Lower draw weight so that it's easy to shoot lots of arrows without fatigue, but once I'm warmed up, I shoot my hunting bow for a couple of ends to maintain strength. Shoot light recurves occasionally. It's surprising how much more muscle you need for a recurve over a compound. While the bulk of my shooting is with a light bow, I think it's important to maintain strength. Lots of repetitions with a light bow and it seems my muscles build endurance, but lose strength. I like to be able to shoot a bow that's about 20 lbs heavier than my target bow. I don't have any reference or data, but I think that muscle strength helps prevent injury. 

Allen


----------



## dmacey (Mar 27, 2015)

far and away being overbowed is going to be the main culprit in most of these injuries. Starting out with a 60+ lb chest-crusher seems to be the norm, probably because most bow shops only stock 60/70lb models of most bows. 

But I've found I can injure myself even on a light bow without using good form and doing strengthening exercises. I think that's been a factor in my right shoulder, where the rotator cuffs were just too darn weak from non-use to shoot any bow regularly. So now I do a full round of rotator cuff exercises and do a warmup before shooting. 

But the injuries with a too-heavy bow are really severe, so that's where I start. I custom ordered my compounds in the lightest weights available (30-40lbs) and took the financial hit of doing so, and they've been good investments in that regard.

DM


----------



## LMacD (Mar 16, 2015)

This is timely. I always warm up my shoulders thoroughly; however, I hadn't been doing anything for my arms. About 10 days ago, I was staring a practice session and on the third or fourth draw, I felt something unpleasant in my right elbow. I'm not making the mistake of shooting before it's healed, so I'm going crazy not being able to shoot. I see others commenting on some very long down times and I sure as heck don't want any of that, so from now on, I'm doing a very thorough series of stretches before shooting.


----------



## jim p (Oct 29, 2003)

I agree with all you guys about how to stretch and use light pound bows. About 5 years ago I had frozen shoulders and could not shoot for 3 years. I am happy to be shooting again.

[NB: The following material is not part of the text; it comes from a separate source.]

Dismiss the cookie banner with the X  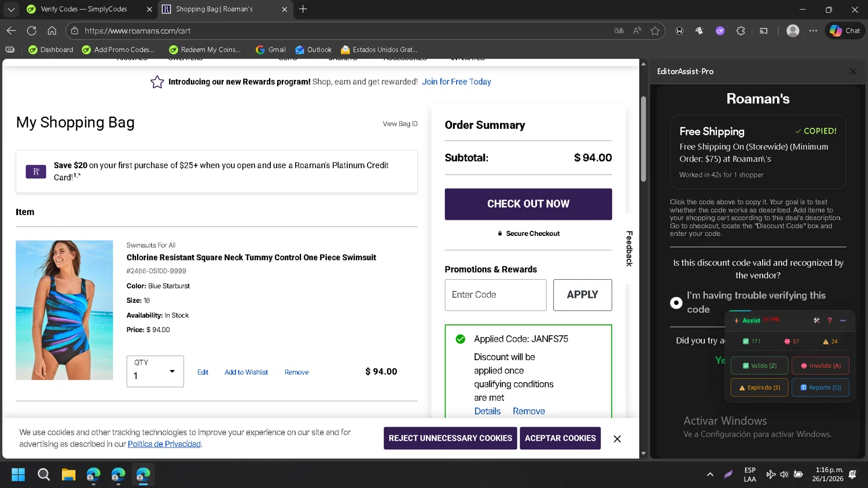[617, 439]
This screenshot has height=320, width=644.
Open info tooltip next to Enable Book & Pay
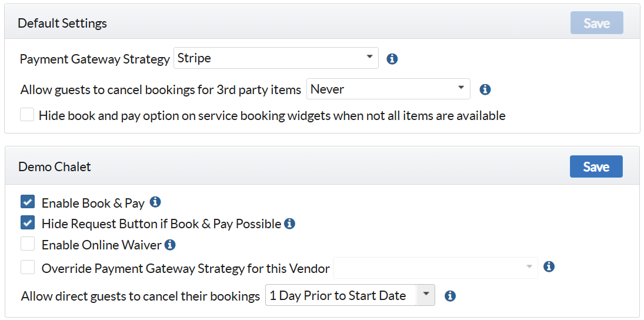click(x=155, y=202)
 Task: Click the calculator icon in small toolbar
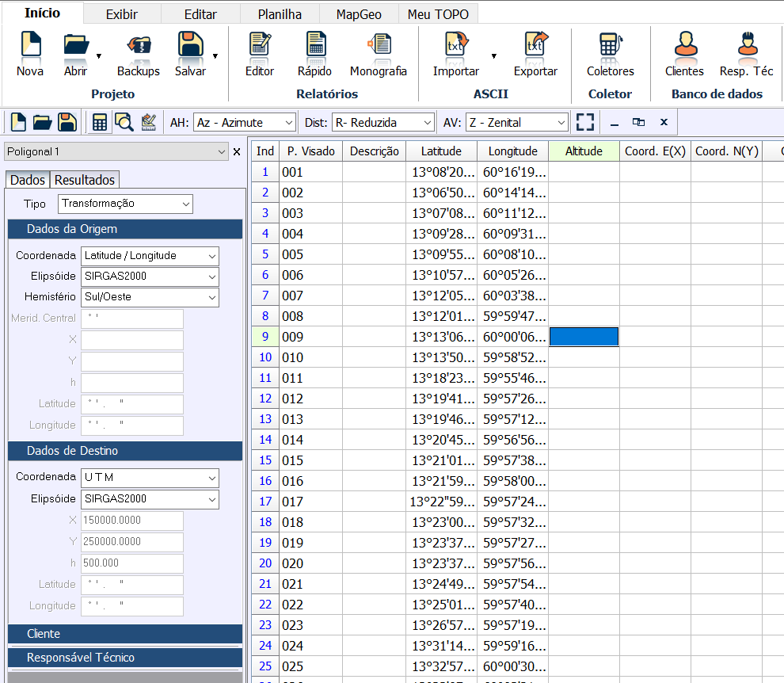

I think that you can hurt yourself by over stretching without warming up. It seems to me that gently stretching and moving the shoulders and other joints to almost their full range of motion just loosens up everything and helps to prevent injury.

Pulling a bow with cold and stiff muscles is always a gamble. I don't know how to avoid this when hunting but maybe the movement of walking and climbing will loosen things up enough.


----------



## dmacey (Mar 27, 2015)

Well based on what I see with the local bowhunters, virtually all of them that are cringing and grimacing and cracking their shoulders etc. on the line, are guys built kind of like myself with 70lb super aggressive hunting bows. I don't think I've met a single one so far that is shooting any less than 65lbs and all of them are little old guys like me. And they're all in some kind of severe pain when they're out at the range sighting in or tuning their bows. 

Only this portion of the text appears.